Estava perto de casa, mas não queria que ele soubesse onde ela morava. Então não pensou duas vezes e entrou no primeiro beco que viu do outro lado da rua, em frente ao terreno baldio.
     Tinha lhe parecido que era a melhor solução, que poderia escapar por ali, mas ao entrar no beco, arrependeu-se. Quanto azar! Tinha esquecido que aquele beco havia sido fechado semanas atrás. Estava presa ali, entre o enorme muro de uma escola e um armazém. E era um beco tão pequeno e estreito! Não podia ter se metido num lugar pior! Agora é que se complicara mesmo porque não dava mais tempo de voltar.
     Com o coração aos pulos, ela espremeu-se contra a parede e esperou, não tendo mais o que fazer exceto rezar pelo milagre de o homem não a descobrir ali. Quantos erros cometidos num só dia! E essa última idéia de se meter naquele buraco tinha sido o fim da picada! Até parecia que...
Júlia ouviu os passos do homem muito perto. Fechou os olhos apavorada. Pediu a Deus que tivesse um desmaio imediatamente, pois assim não veria nada, não sentiria nada, não sofreria nas mãos do estuprador. Então, quando enfim ela ouviu que ele pisava já na entrada do beco, olhou de canto de olho e, aterrorizada, viu seu perseguidor. Ali estava ele, o mesmo homem que ela provocara no metrô. Era ele, mas...como podia ser?! Ele havia passado reto?! não a atacou como ela havia temido o tempo todo?! Não;pelo contrario! Ele passou e apenas deu um leve sorriso pra ela, quase como se zombasse de ela estar metida naquele lugar daquele jeito, e seguiu seu caminho pacificamente.
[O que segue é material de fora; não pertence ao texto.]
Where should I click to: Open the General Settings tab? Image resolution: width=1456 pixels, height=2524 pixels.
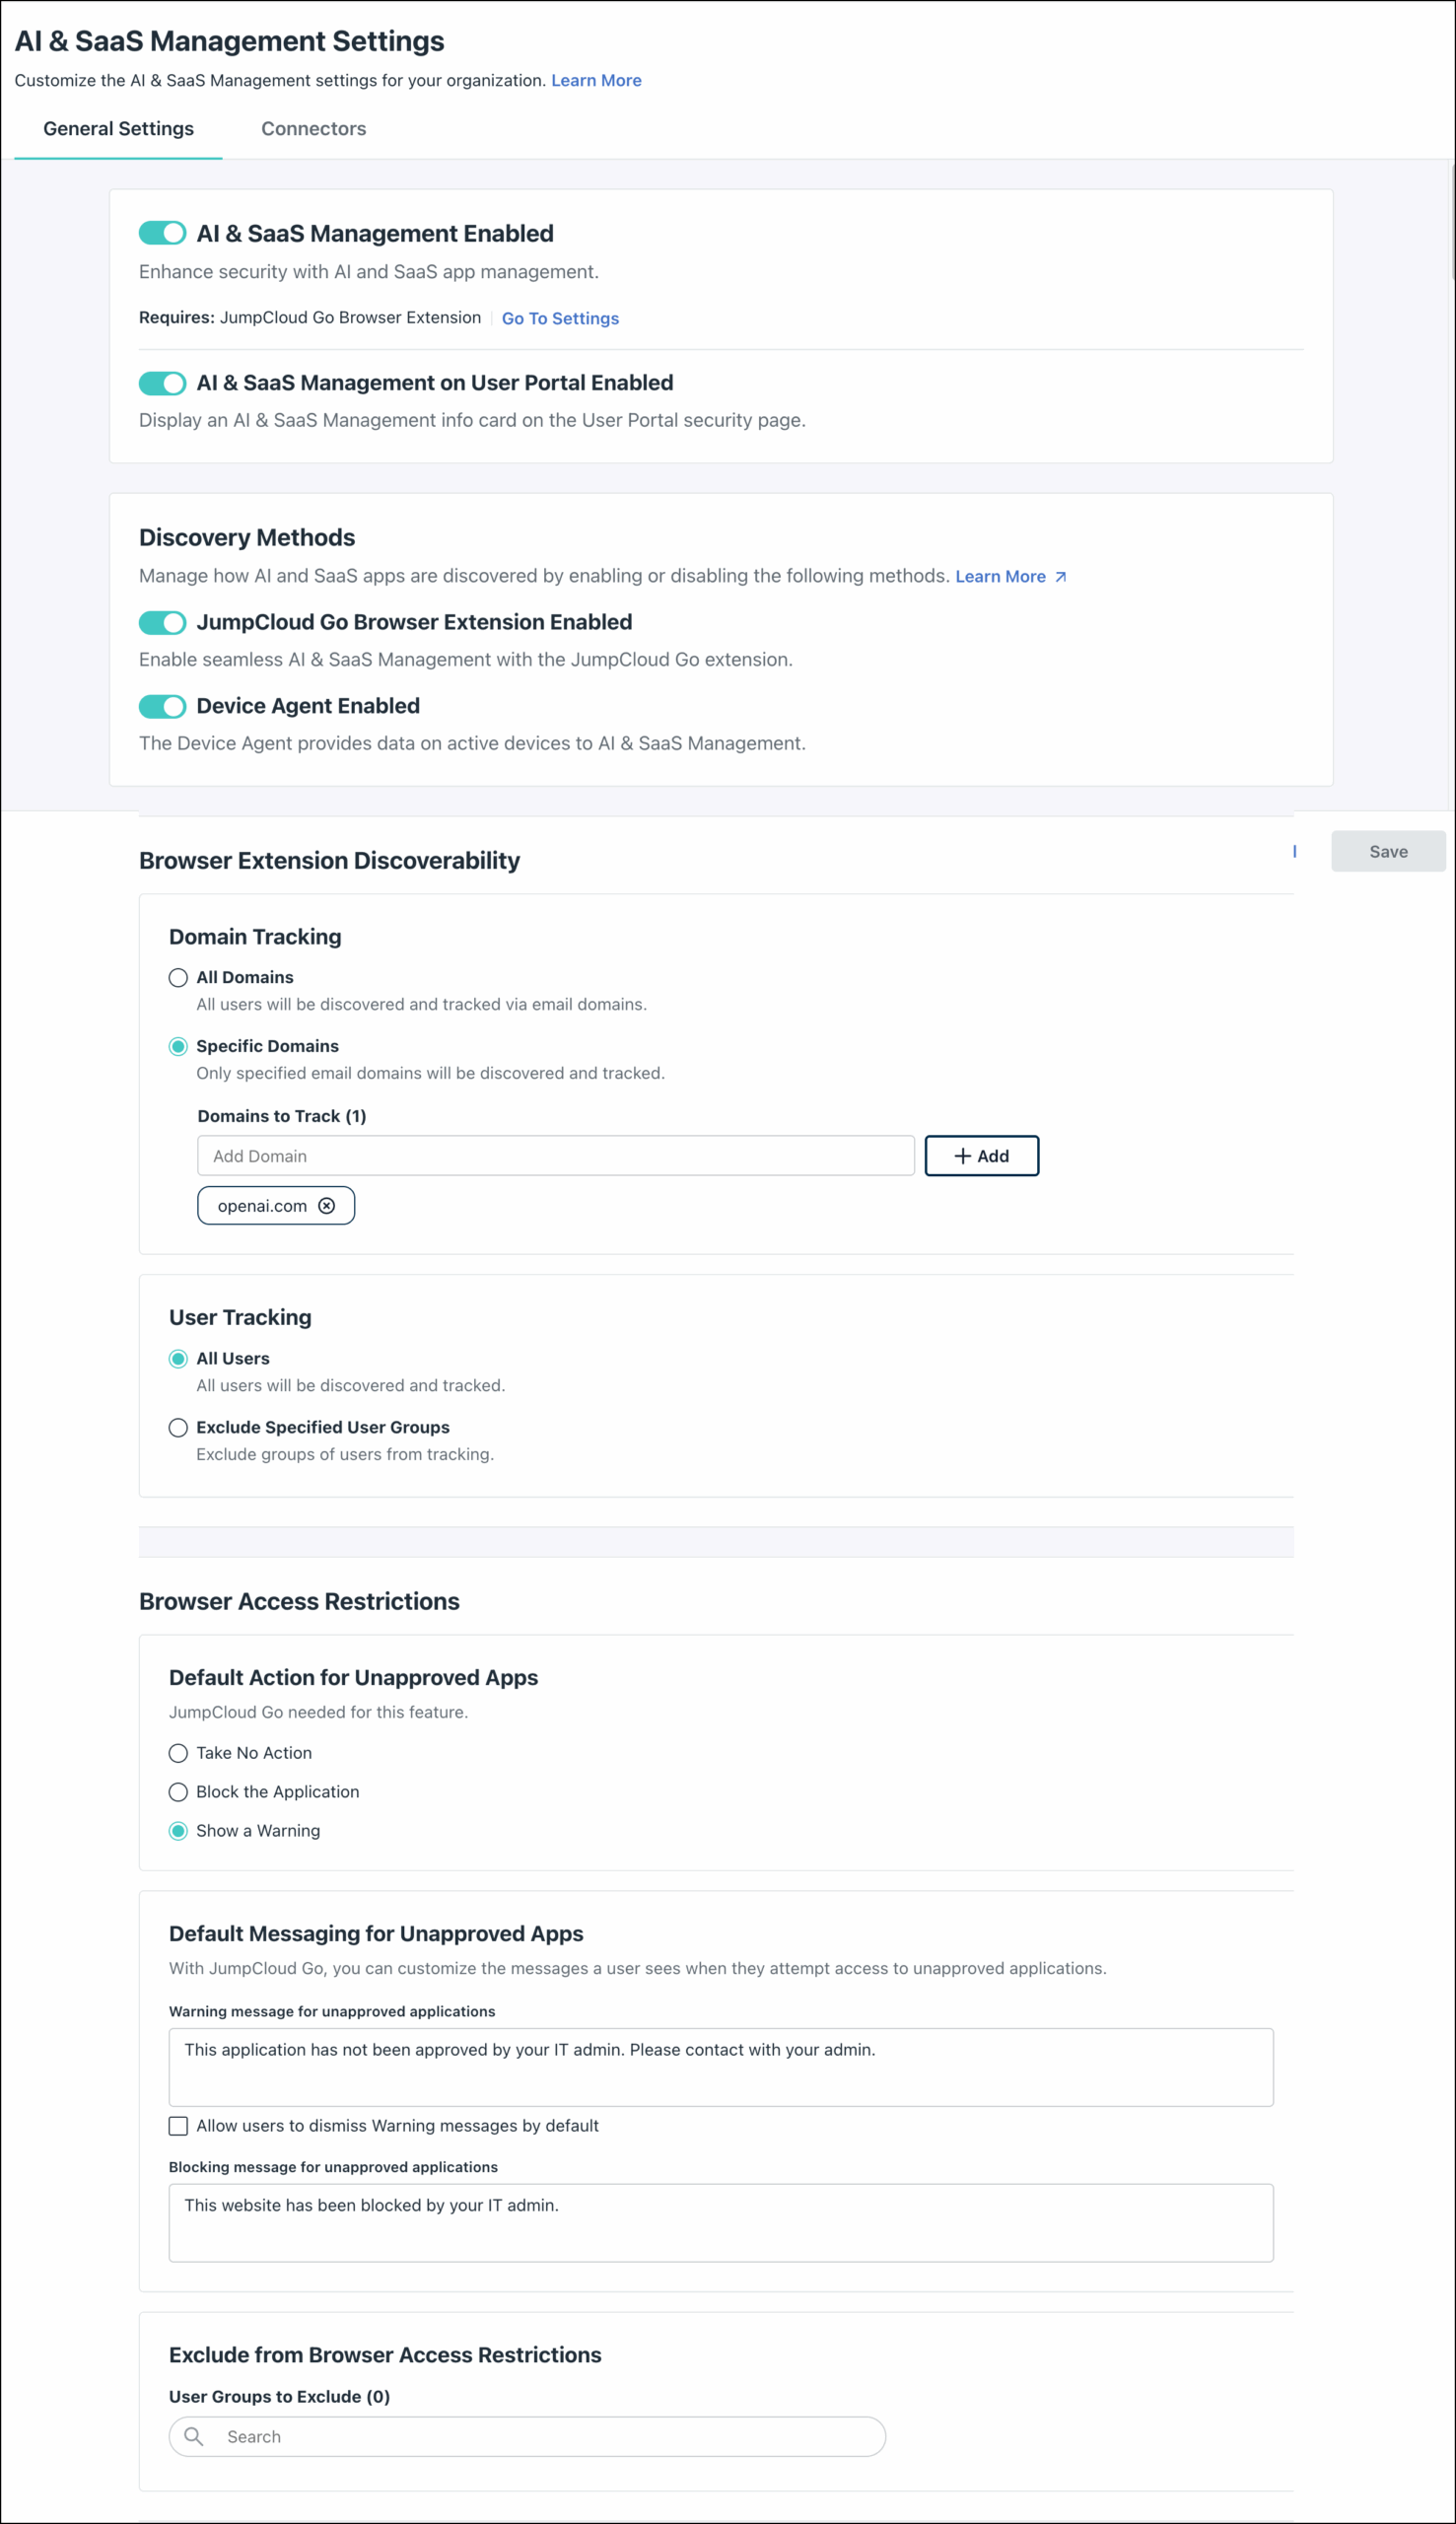coord(117,128)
     Júlia saiu do beco e viu que ele se afastava sem olhar pra trás. Agora ele lhe parecia ser um homem comum, sem nenhum interesse em estuprar mulheres. Ela estava muito confusa, pois há um minuto atrás tinha certeza de que estava sendo perseguida por um tarado. Não queria acreditar que tudo tivesse sido apenas uma coincidência, que aquele homem que ela provocara no metrô fosse talvez apenas um morador novo do bairro! E no entanto, o homem já havia dobrado a esquina no fim da rua e sumido.
Recuperando-se do susto, ela riu de si mesma. Mais uma vez ficara histérica e fizera uma confusão em sua cabeça louca. Sentiu-se esquisita porque, se por um lado estava aliviada por não ter sido violentada, por outro não suportava a sensação de ter sido tola, de ter se angustiado tanto por nada. Era tão exagerada! E aquele homem passou sem demonstrar o menor interesse por ela! Era o que ela ganhava por dar bola a um sujeito como aquele, que ainda por cima era feio! Aquele mesmo que não era estuprador coisa alguma! Se duvidar, era até gay...e só serviu pra atrapalhar sua leitura!